Dan Froomkin is quite brave in his defense of the First Amendment — except, of course, for those totally innocuous phrases that, when used in other contexts, "many consider racist." Those must be excised from the national dialogue, because according to Random House (before which all must bow), "some people suggest avoiding the use of the term in any context."
This is "niggardly" all over again. Apparently we must reduce our public dialogue to the lowest common denominator for fear that someone like Dan Froomkin will slyly insinuate that we are racists.
Moving on to those "misreported poll numbers." Snow said:
Again, I would take you back to the USA Today story, simply to give you a little context. Look at the poll that appeared the following day.

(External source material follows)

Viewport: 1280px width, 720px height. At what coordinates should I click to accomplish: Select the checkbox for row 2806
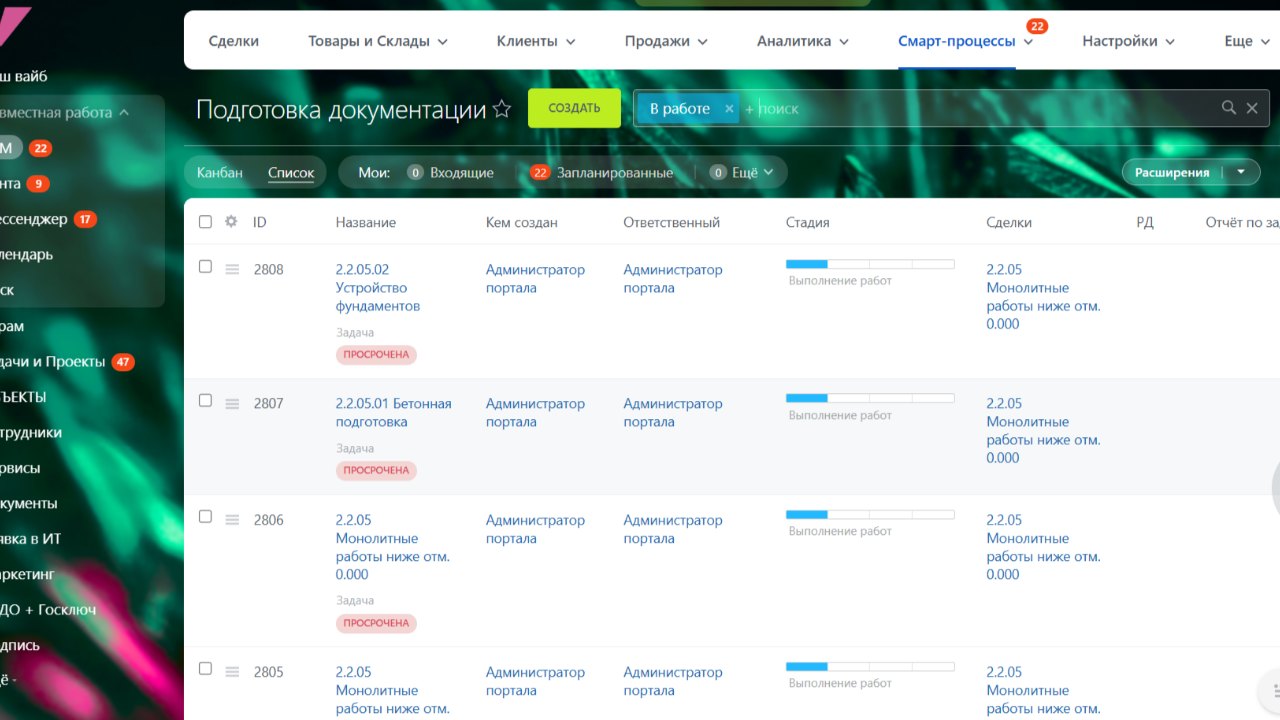pos(205,517)
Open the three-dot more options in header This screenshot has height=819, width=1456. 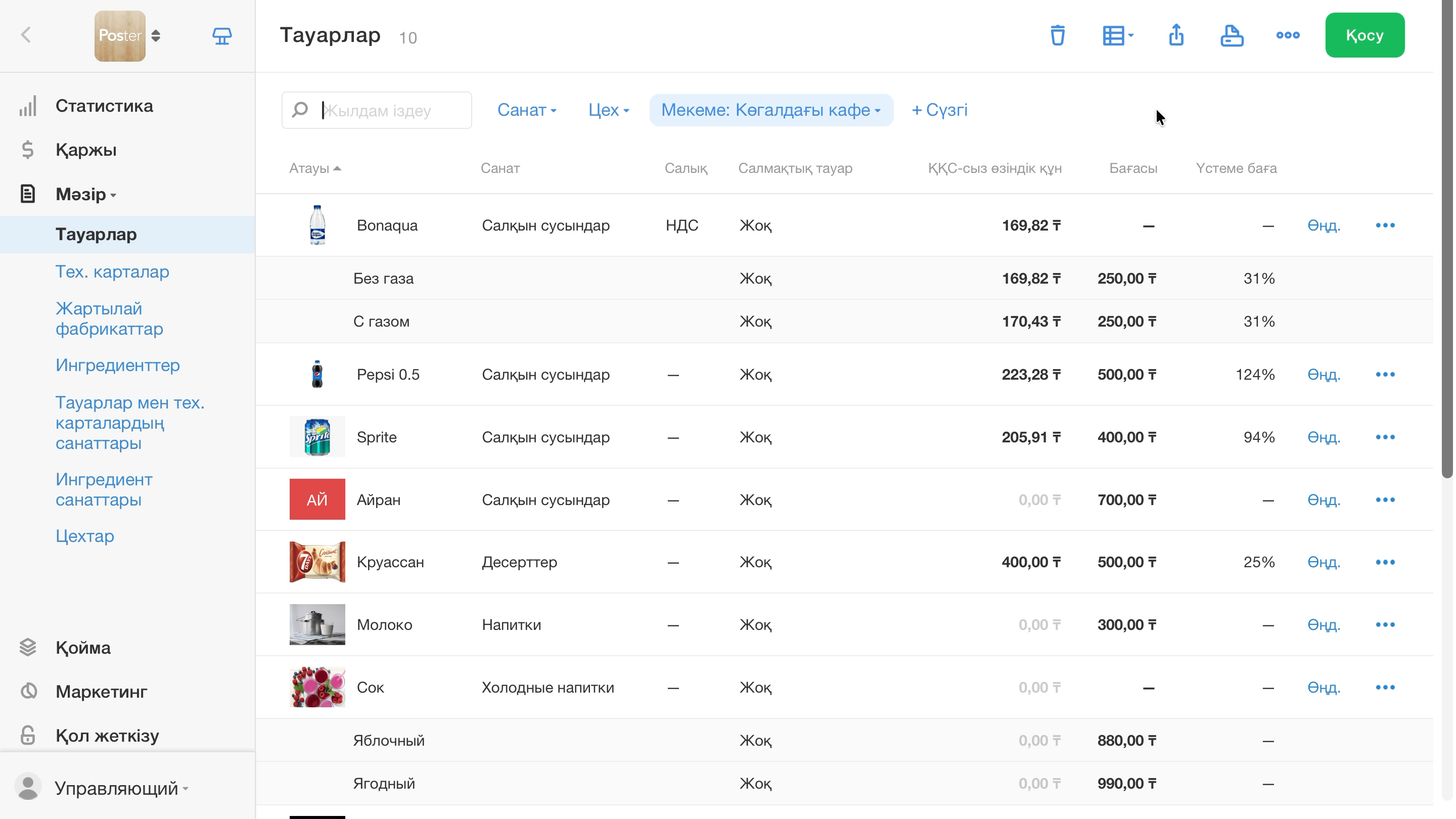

While there was — part of it said 51 percent of the American people opposed, if you look at when people said, if there is a roster of phone numbers, do you feel comfortable that — I'm paraphrasing and I apologize — but something like 64 percent of the polling was not troubled by it.
Froomkin writes:
There was indeed a USA Today/Gallup poll conducted Friday and Saturday that found that 51 percent of Americans disapproved of the program.
But the "something like 64 percent" figure would appear to be taken from a Washington Post/ABC News Poll conducted a day earlier, just as the NSA story was starting to emerge.
Froomkin assumes that Snow is citing the Post/ABC poll's finding that 63 percent said the NSA program was acceptable, but if he had done just the minimum amount of research required to comfortably make such an assumption, he might have saved himself some embarassment by discovering that Snow was actually referring — as he said he was — to a question in the USAT/Gallup poll:
7. If you knew that the federal government had your telephone records, how concerned would you be — very concerned, somewhat concerned, not too concerned, or not concerned at all?
The percentages responding, "Not too concerned" and "Not concerned at all" added up to 64 percent — the number Snow cited.
Froomkin owes Snow a correction and an apology.